(Dataset entries)
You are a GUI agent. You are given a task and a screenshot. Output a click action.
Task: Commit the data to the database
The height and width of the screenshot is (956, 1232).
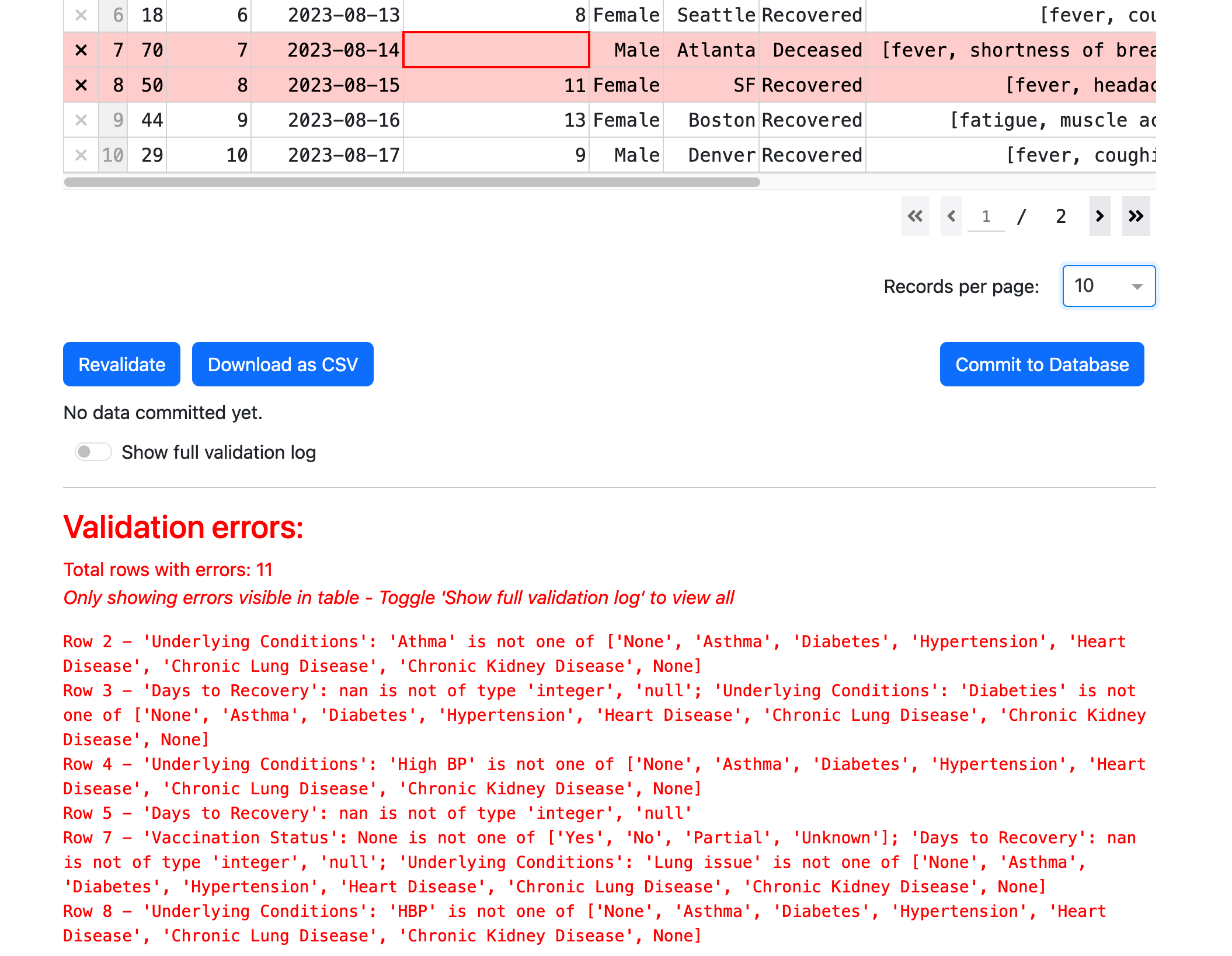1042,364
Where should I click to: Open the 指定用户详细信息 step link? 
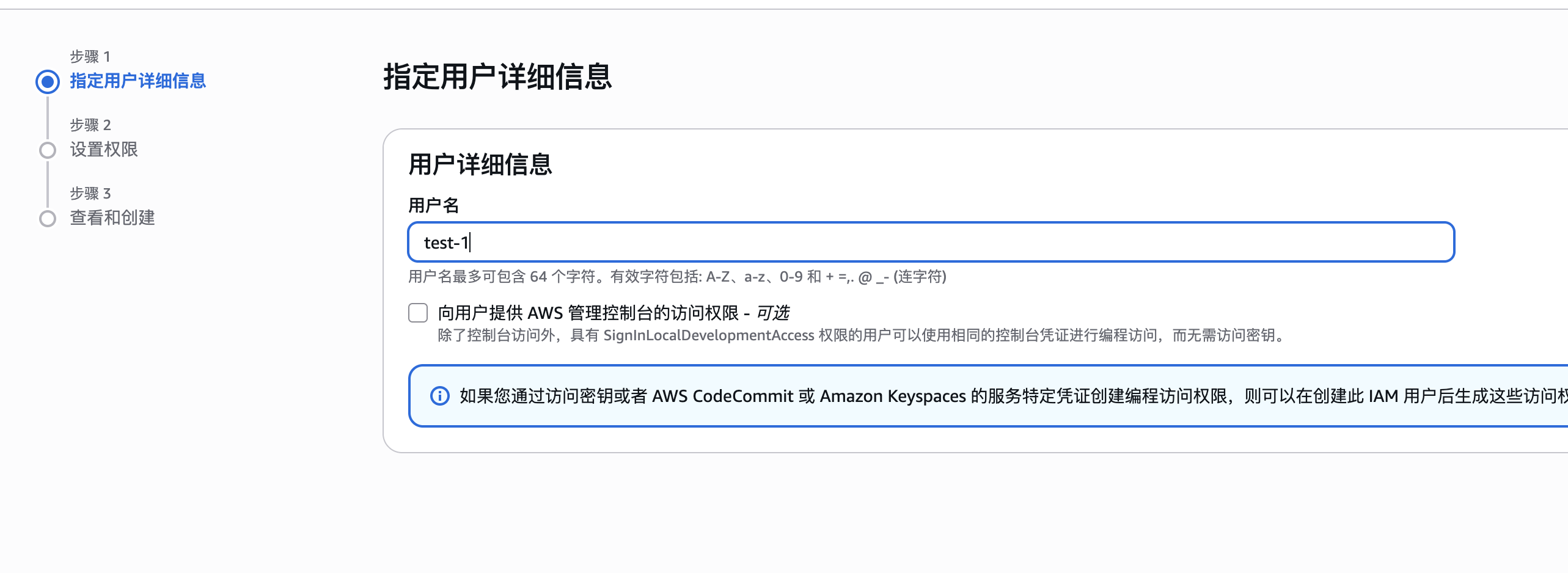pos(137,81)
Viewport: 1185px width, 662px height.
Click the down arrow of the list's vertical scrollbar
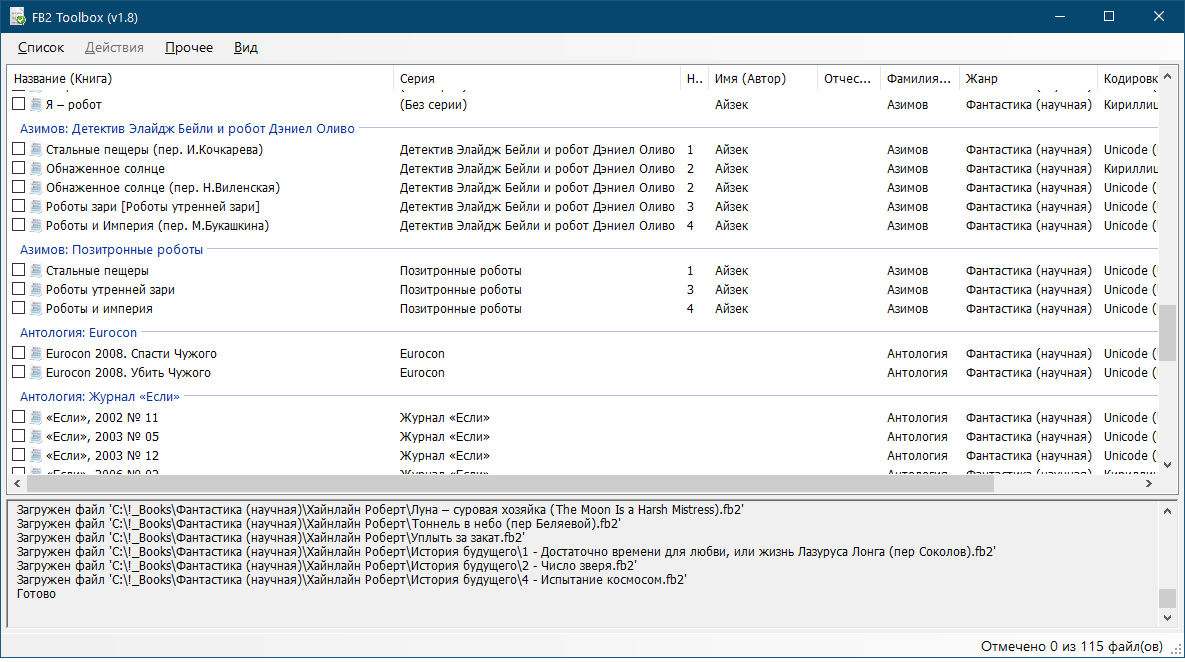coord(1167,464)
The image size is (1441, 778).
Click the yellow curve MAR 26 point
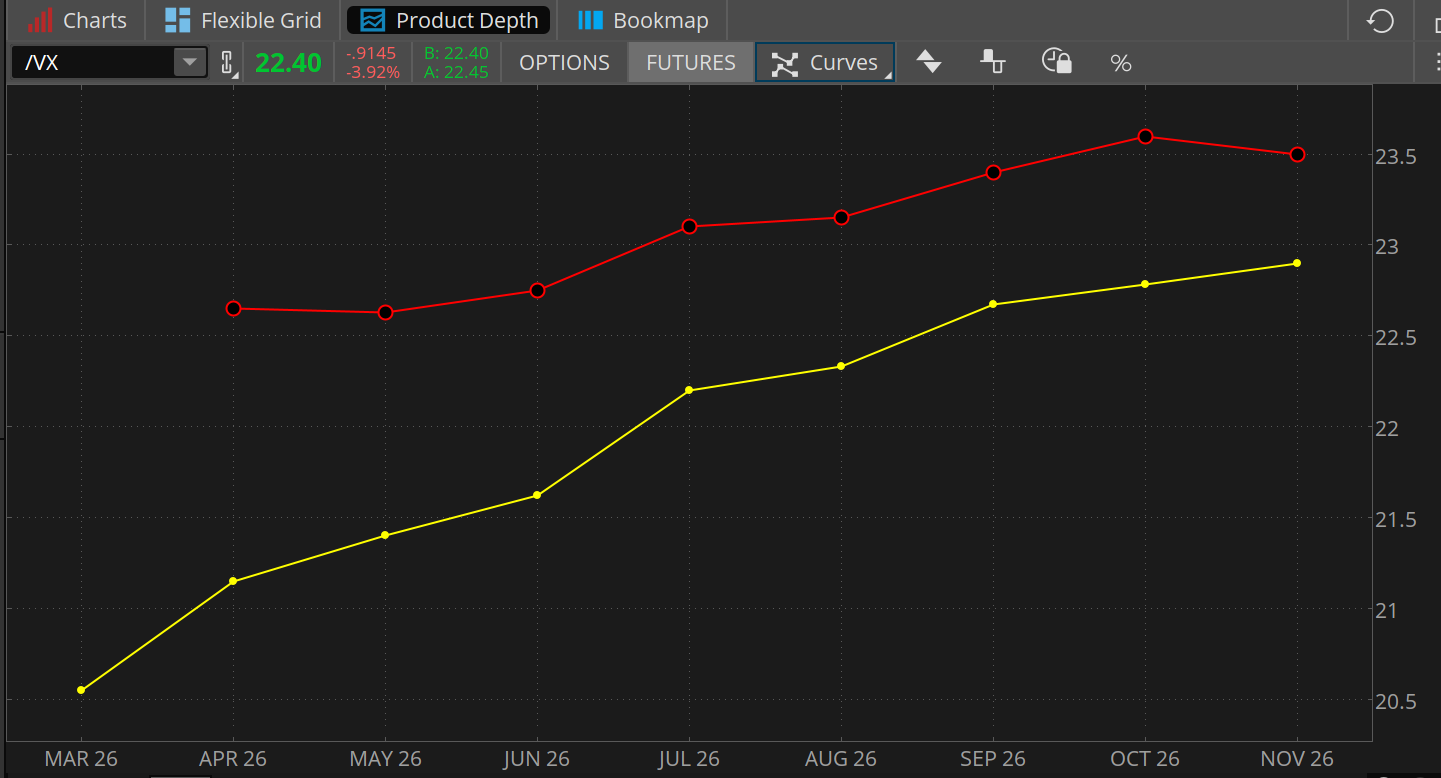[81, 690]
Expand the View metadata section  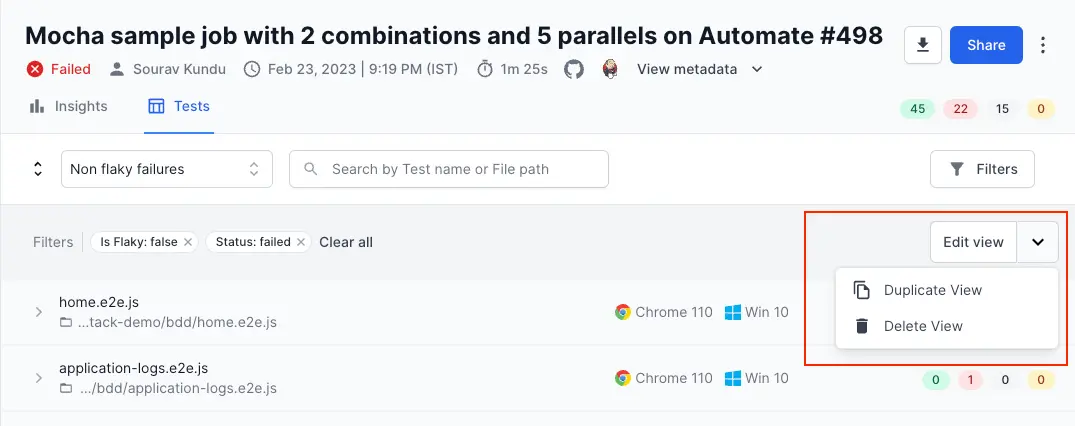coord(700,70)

> **What you will do**: Copy exactly the lines from the first line of the records above through the line with "Viewport: 1185px width, 662px height.", both included, and nothing else. Pictures stay out.

> **Written solution**:
You are a GUI agent. You are given a task and a screenshot. Output a click action.
Task: Commit the data to the database
The height and width of the screenshot is (956, 1232).
1042,364
Where should I click to: Open the 指定用户详细信息 step link? 
pos(137,81)
Viewport: 1185px width, 662px height.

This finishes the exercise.